### TASKS
- A) Reproduce the passage from the article on Jack Adams and Joseph Campbell, starting with "Jack was homeless" and going on through "structure of analysis.".
- B) For the article on Jack Adams and Joseph Campbell, decide whether each statement agrees with it, answering yes or no and quoting the words that settle it: (i) Jack was homeless in London when he picked up Primitive Mythology. (ii) Jack's first impressions of the book were positive. (iii) Primitive Mythology was the last book of The Masks of God series.
- C) Extend the article on Jack Adams and Joseph Campbell, picking up after its final sentence.

### SELECTED EXTRACT
┌──

General Articles by Jack Adams author
The articles published here are inspired by the work and life of Jack Adams with the intention of providing a wider context within which to view his publications. If there is to be one central pillar which supports that context then it has to be the relationship of Adams to Joseph Campbell and his understanding of Comparative Mythology as espoused by Campbell. Campbell’s work introduced itself into the life of Jack Adams in the form of the first book of The Masks of God series; Primitive Mythology.
Jack was homeless in London at the time he picked up the book and his first impressions were not positive. Looking at the contents produced great scepticism, how is it at all possible to discuss the mythology of the palaeolithic? All we have from that period of human history are artefacts, paintings and a small insight into only the edges of a culture long dead and never written about in its contemporary. Surely a mythology of the palaeolithic could be nothing more than speculation. Opening the pages with such a critical beginning, Jack was not just surprised to find but absolutely startled by the erudite nature of the structure of analysis.
Captured by the unfolding narrative the book instilled an obsessive desire to learn more about this viewpoint. By the last chapter, Jack was convinced that this was the work of a genius, a person of great insight into the workings of mythology as a process of human culture. Already committed to learning more, Jack was left completely floored by the last page of Primitive Mythology. In four words Campbell brought down the whole edifice of the human history of reality and left the world as a tabula rasa for the homeless Londoner to explore, define and describe. These words were and are: “Mythology; and therefore civilisation,…”
A bold statement for anyone to make but when it is backed up by a book so well researched and so insightful then not to take these words seriously would be just foolish. For Jack, any suggestion, as Campbell makes here, that mythology and civilisation possess an equivalence; that they are the same thing, had to be a ripping off of the blindfolds for any person who can rub two brain cells together and obtain a spark of insight. Our received history is one which describes civilisation, not one that describes mythology.
The obvious question then stood like the brontosaur in the bedroom; why is the history and study of mythology relegated to a minority subject or even just ignored? The very word ‘mythology’ is reduced to a subset, the janitor’s department in the basement of the University of knowledge. The only conclusion Jack came to about this deliberate sectioning of myth as a top-level subject was that it was simply too dangerous to allow a more general understanding and knowledge of the chains which bind the minds of the human population.

└──

### COLLECTED DATA
┌──

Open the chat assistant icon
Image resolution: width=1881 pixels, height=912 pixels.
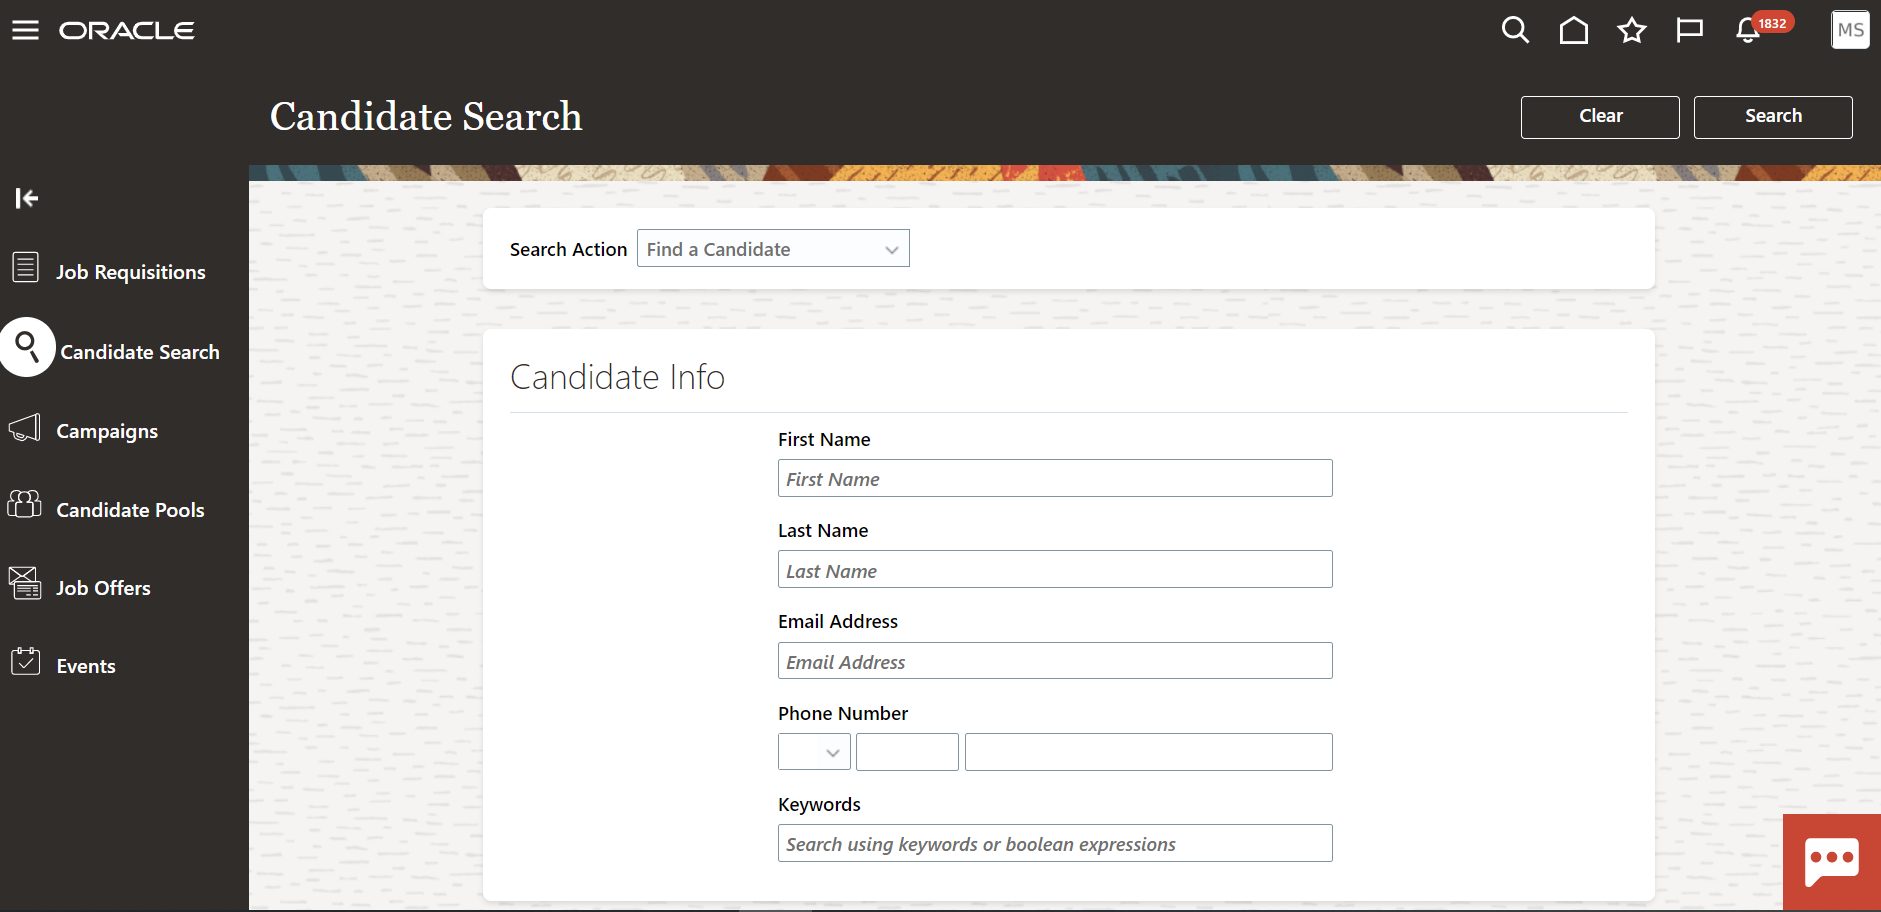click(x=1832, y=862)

└──

### LIST OF ANSWERS
- A)
Jack was homeless in London at the time he picked up the book and his first impressions were not positive. Looking at the contents produced great scepticism, how is it at all possible to discuss the mythology of the palaeolithic? All we have from that period of human history are artefacts, paintings and a small insight into only the edges of a culture long dead and never written about in its contemporary. Surely a mythology of the palaeolithic could be nothing more than speculation. Opening the pages with such a critical beginning, Jack was not just surprised to find but absolutely startled by the erudite nature of the structure of analysis.

- B)
(i) Yes: "Jack was homeless in London at the time he picked up the book"
(ii) No: "his first impressions were not positive"
(iii) No: "the first book of The Masks of God series; Primitive Mythology"

- C)
In seeking to break free of such chains, Jack looked towards a university education as a mature student in order to provide an erudite foundation for his life. After Primitive Mythology, Jack set about reading every work Campbell had produced and this was not an easy task. Joseph Cambell is a great speaker (Jack edited these YouTube videos of Campbell’s last interviews) but as a writer, he fashions sentences like chess moves and paragraphs like labyrinths. Campbell is not a study for the lazy or the idle, to read Campbell you need patience and you need time. You cannot afford to turn the page until you are sure you have deciphered the meaning. Once you have then the scales should fall from your eyes in the opinion of Jack.
On finding that no university in the world offers an undergraduate degree course in Comparative Mythology Jack had to choose an alternative strategy. The most obvious course of action appeared to him to enrol in a course on history and then use that to study mythology. Accepted at Ruskin College Oxford on their 19th and 20th-century social history of Great Britain course, his tutor, Raph Samuel, was greatly amused by his first essay offering; “A Mythological Analysis of the Culture of Edwardian England using Joseph Campbell’s Four Prospects of Myth.”
As the first term progressed and the rigorous requirement of 10 essays a term weeded out those who were not serious, Jack threw himself into an occupation of study which he loved. Whilst Samuel was positive about Jack’s approach to history, the other tutor on the course, Dr Hilda Kean (a specialist in the cultural history of animals), was not so certain. At one point she questioned, “I am not sure why it is you are so interested in this mythological approach. Mythology is not really a serious subject. Why do you think it is so important?”.
Despite her reluctance about the approach she, and Raph, awarded a distinction for the dissertation Adams submitted on that course. As the lead tutor on the later M.A. at Ruskin, she also awarded three distinctions in the postgraduate certificate and a final distinction for the M.A. dissertation. This was in the day when a first class degree award was not made in connection with a university business plan and a distinction was an award above first class that was rarely given.
There is a lot more to tell about the biographical background of Jack Adams but here, our only purpose is to provide a frame of reference for the articles produced on this site.